Gold prices gain after higher-than-expected reading on U.S. inflation

Oil futures climbed, with US prices topping $60 a barrel, after a monthly report from OPEC forecasting a jump in economic activity and oil demand, aided by the US's $1.9T COVID aid package & the rollout of vaccines, helped buttress sentiment in crude markets.  A report on Chinese intl trade also provided further evidence that an economic rebound was taking hold in one of the biggest importers of crude.  However, concerns about a slowdown in the rollout of the COVID vaccine, including a call for an immediate pause in the rollout of the JNJ one-shot vaccine, has raised some concerns about how quickly the US economy will bounce back from the pandemic.  In  monthly report, OPEC said it expects the bulk of consumption of energy products to pick up in H2-2021, after fresh coronavirus outbreaks result in fitful economic recoveries in many parts of the world in the next few months.  “The year started with new waves of COVID-19 infections, necessitating renewed lockdown measures in many OECD economies. Therefore, the bulk of consumption growth is expected to take place in 2Q21 and 3Q21,” the report read.  OPEC increased its 2021 global oil demand forecast by 100K barrels a day from its previous expectations.  It expects global oil demand to climb by about 6M barrels per day to reach 96.5M barrels per day this year.  OPEC also raised its forecast for global economic growth to 5.4% from 5.1%.  The “upward revision mainly takes into account a stronger economic rebound than assumed last month…supported by stimulus programs and a further relaxation in COVID-19 measures, amid an accelerated vaccination rollout,” the report added.  Geopolitical tensions also were helping support crude values.  Oil futures finished higher yesterday, as reports that Yemen's Iran-backed Houthi rebels attacked a Saudi oil facility lifted tensions in the oil-rich Middle East.
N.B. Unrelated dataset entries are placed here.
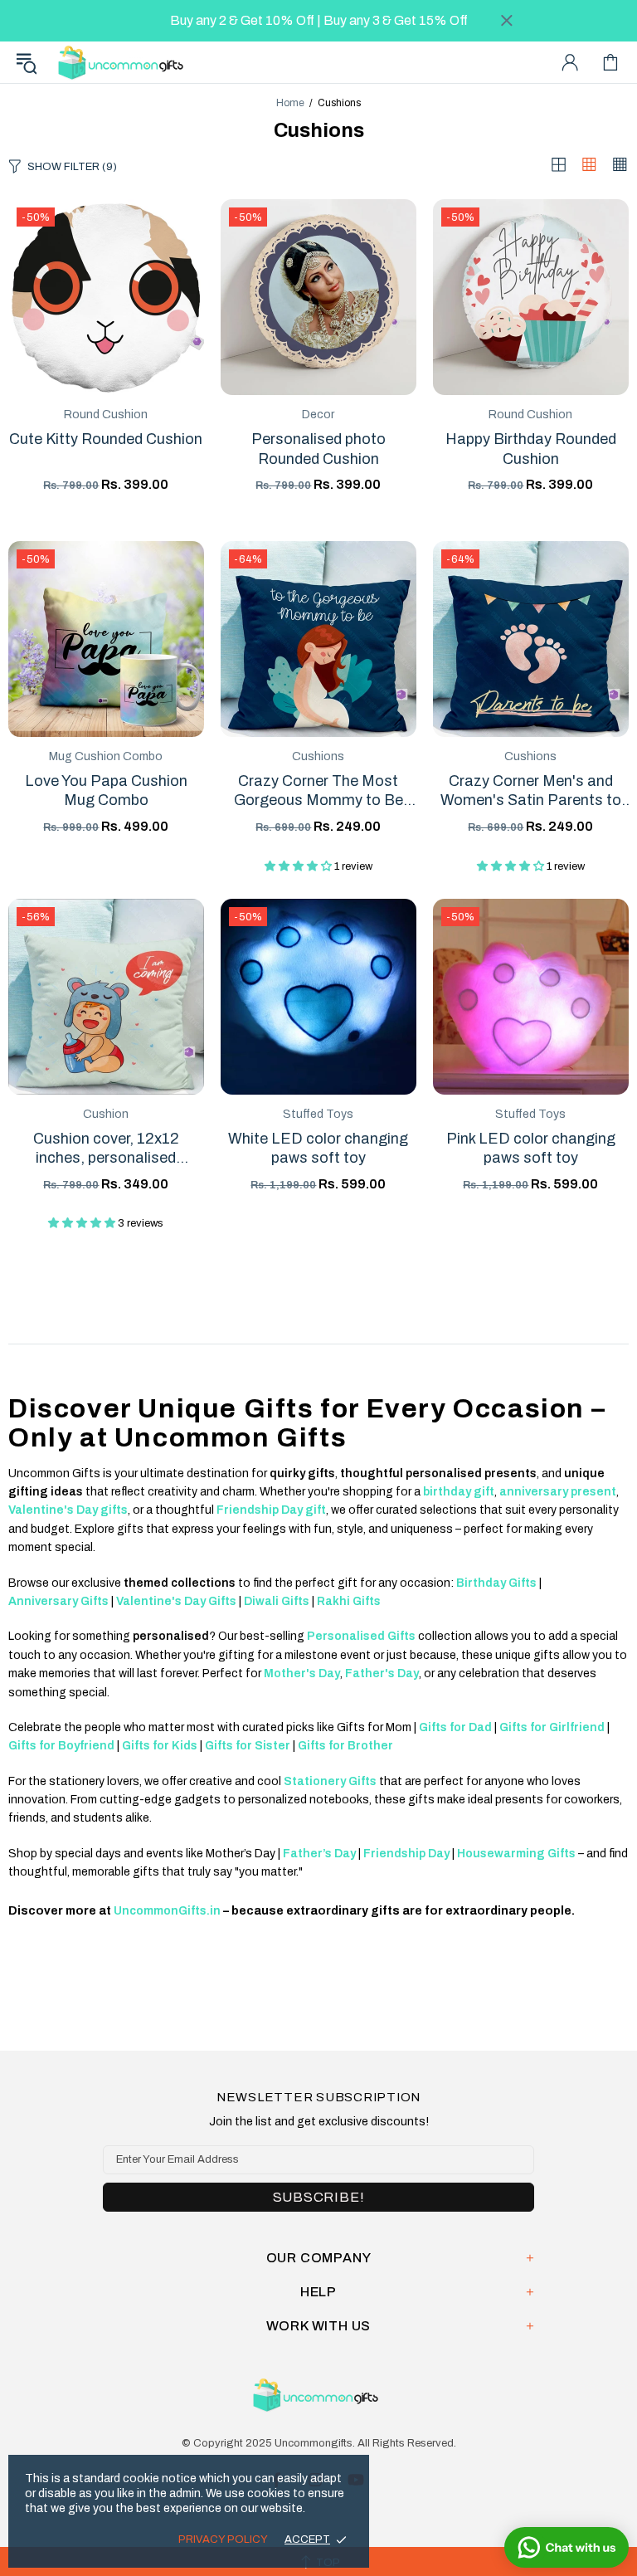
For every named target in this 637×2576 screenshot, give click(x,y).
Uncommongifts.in (123, 61)
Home (290, 103)
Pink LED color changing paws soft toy (530, 1148)
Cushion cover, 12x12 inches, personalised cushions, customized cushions (106, 1149)
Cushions (318, 756)
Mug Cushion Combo (106, 756)
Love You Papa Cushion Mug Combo (106, 790)
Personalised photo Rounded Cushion (318, 448)
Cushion (106, 1114)
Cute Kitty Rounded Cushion (105, 439)
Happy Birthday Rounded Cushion (530, 448)
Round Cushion (106, 414)
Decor (318, 414)
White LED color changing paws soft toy (318, 1148)
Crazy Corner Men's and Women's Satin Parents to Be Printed (530, 792)
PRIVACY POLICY (223, 2539)
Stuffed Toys (318, 1114)
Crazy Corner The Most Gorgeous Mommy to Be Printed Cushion (318, 792)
U.S. oil prices top $60 a barrel on hints of an uptick in demand

Mixed signals for investors to digest.  The pause on JNJ vaccine puts a damper on the economic recovery.  However the popular stock averages are close to their records & oil went back over 60.  The bulls are feeling pretty good even with an uncertain future for the next spending bill from Congress.  But negative thinkers bought gold & Treasuries.